Der Engel von Santa Marguerita
Arlene ist auch tot.“
Sie schrie nicht und tat nichts, aber in ihren Augen stand ein beinahe irrsinniges Erschrecken. Endlich sagte sie: „Sie ist auch tot? Chess! Ist sie auch — ermordet worden?“
„Nein. Sie hat sich selbst mit Zyankali vergiftet.“
„Mit Zyankali?“
Ich sah, wie die Gedanken in ihr arbeiteten und hielt beinahe den Atem an.
„Mit Zyankali? Aber — Chess! Lynn sagte mir vor einiger Zeit, aus dem Labor sei Zyankali gestohlen worden! Und gestern früh war in seinem Kaffee welches drin! Chess, — das — das ist doch nicht möglich?“
„Sie hat einen Brief geschrieben. Lynn, so schreibt sie, würde sie niemals heiraten, und deshalb hätte sie ihn und sich umgebracht.“
Andy saß eine Weile ganz still, dann fuhr sie sich mit der Hand über die Stirn.
„Arme Arlene!“ sagte sie leise. „Arme Arlene. Wenn ich das geahnt hätte.“
„Was geahnt?“
„Daß sie es so tragisch nehmen würde. Lynn hatte es mir nämlich gesagt, daß Arlene sich Hoffnungen machen würde. Aber Lynn, ja, er mochte sie sehr gern, aber er sagte mir, zu einer Ehe würde es bei ihm nicht reichen. Lynn war altmodisch, er glaubte, eine Ehe sei etwas, was man nie mehr im Leben ändern könne, und er hatte Bedenken. Arlene war ein lebenslustiges Mädel, sie brauchte Betrieb, Ausflüge und auch Geld. Und Lynn war der gleiche Typ wie mein Vater. O Gott, ich hätte es ihr niemals sagen dürfen! Ach, Chess, — nun bin ich daran schuld!“
Ich nahm sie in den Arm und streichelte sie.
„Nein, an so etwas ist kein Mensch schuld. Früher oder später hätte sie es ja doch erfahren. Wann waren Sie bei ihr?“
„Schon lange nicht mehr.
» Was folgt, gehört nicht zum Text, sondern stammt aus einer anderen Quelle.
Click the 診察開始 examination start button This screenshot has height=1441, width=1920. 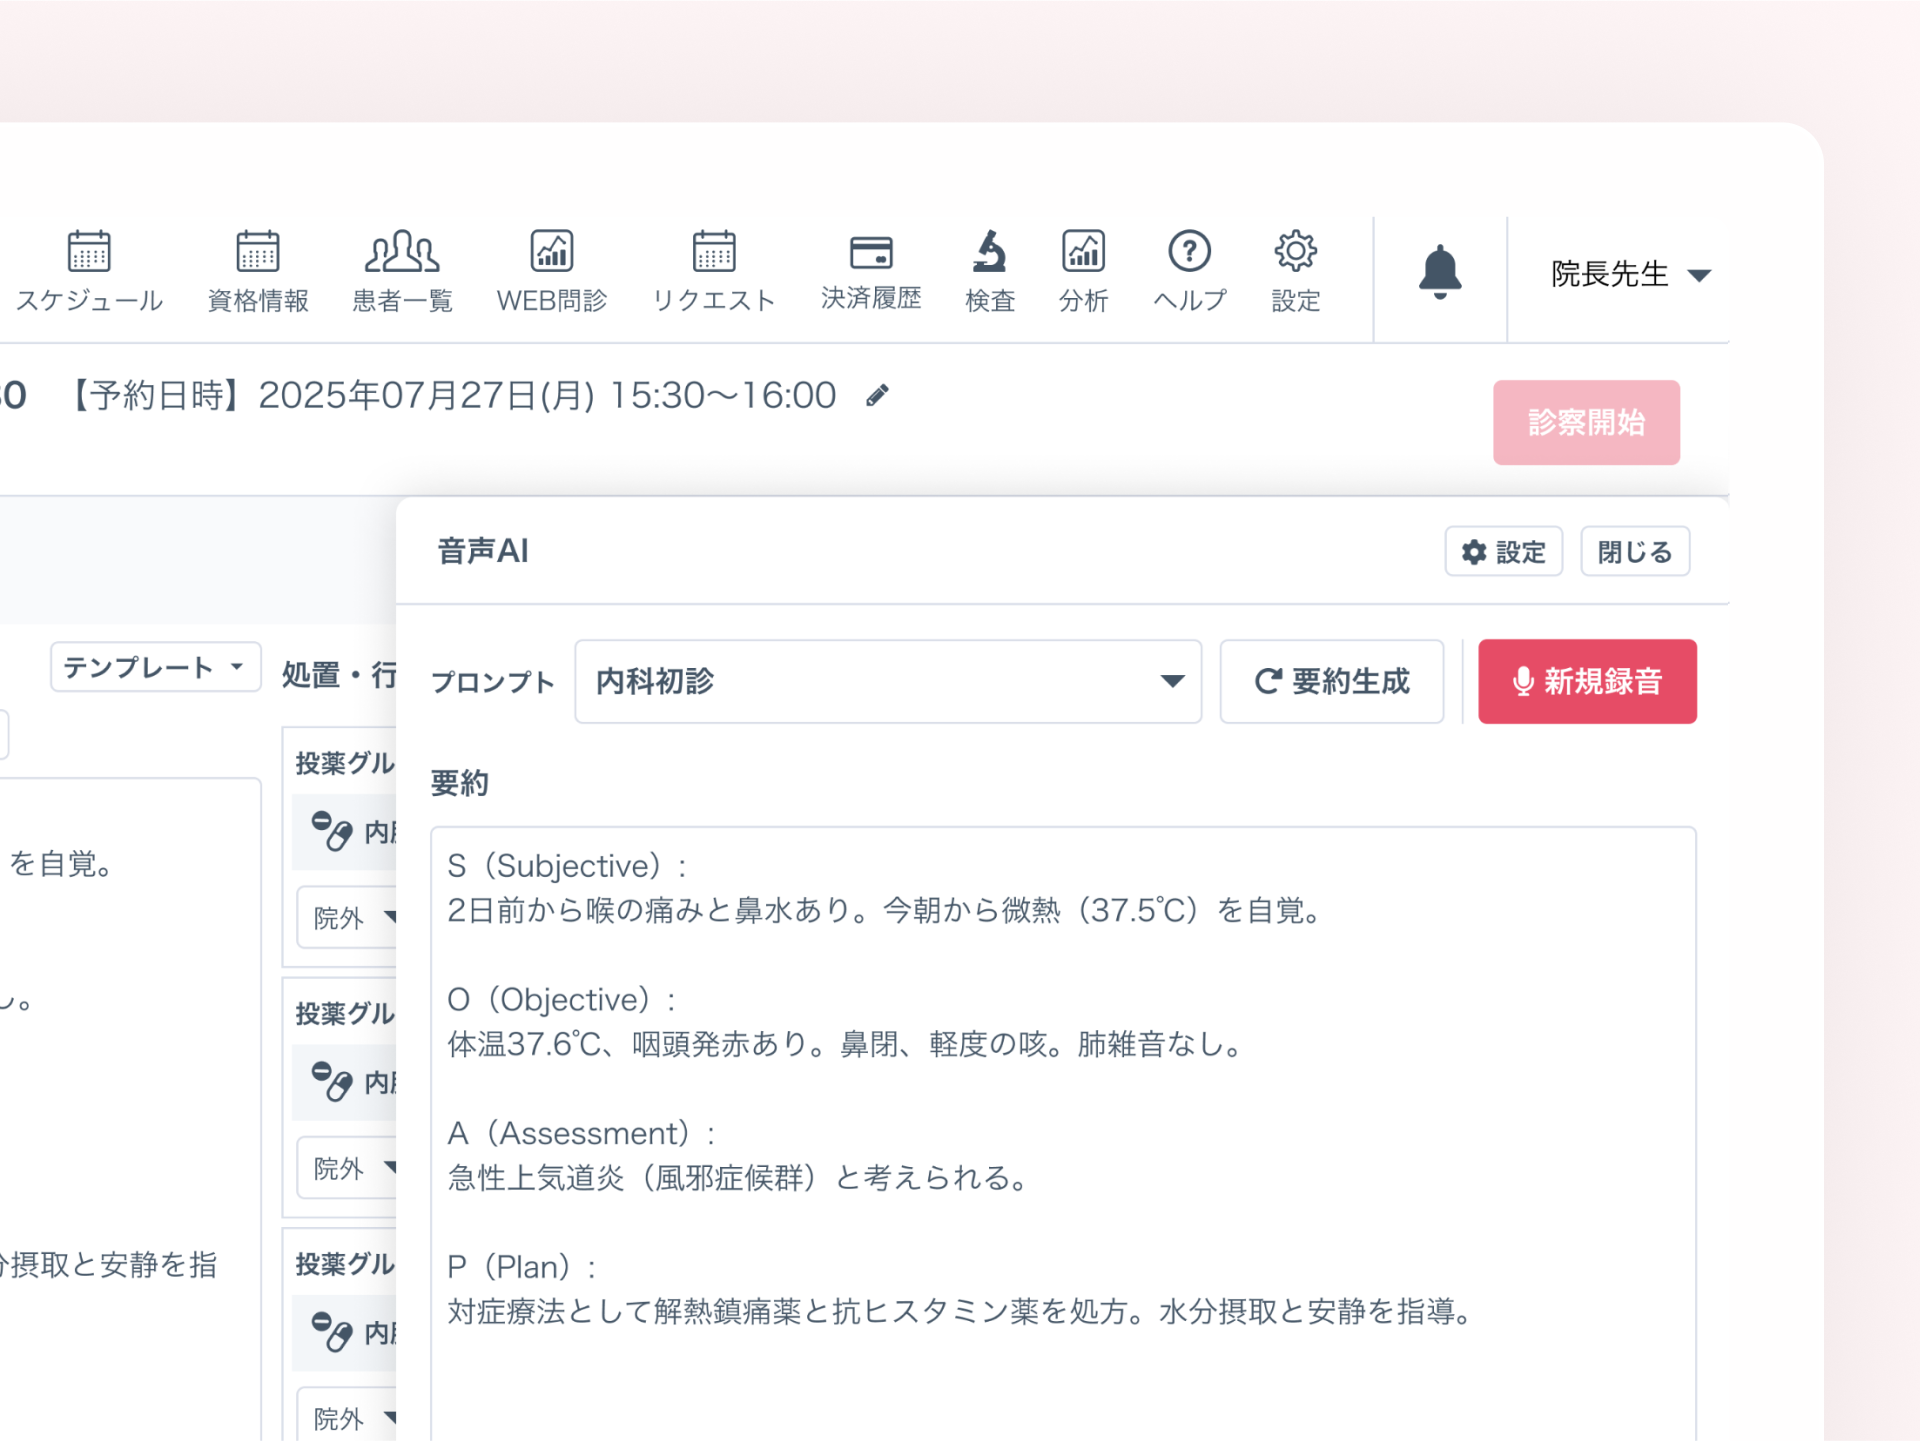1586,423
Aber ich sprach mit ihr darüber zu Beginn dieser Woche. Was ich nur nicht recht verstehen kann: sie nahm es eigentlich ziemlich ruhig auf. Aber Vielleicht hat sie sich nur sehr beherrscht?“
Ich streichelte Andy noch immer und sagte: „Aber dann ist doch jetzt alles klar, und Sie brauchen wenigstens keine Angst mehr zu haben.“
Sie kuschelte sich an mich.
„Nein, — jetzt hab’ ich auch keine mehr. Es war nur alles so unheimlich, solange man es nicht wußte.“
„Dann kann ich also wieder abdampfen, was?“
„Wo wohnen Sie eigentlich?“ fragte sie dagegen.
„In Culver City.“
„Ach, das ist ja nicht weit. Höchstens zwanzig Meilen.“
Der Hase fing an in eine Richtung zu laufen, die mir absolut nicht in den Kram paßte, und ich beschloß, ihr die nächste Dosis zu verabreichen.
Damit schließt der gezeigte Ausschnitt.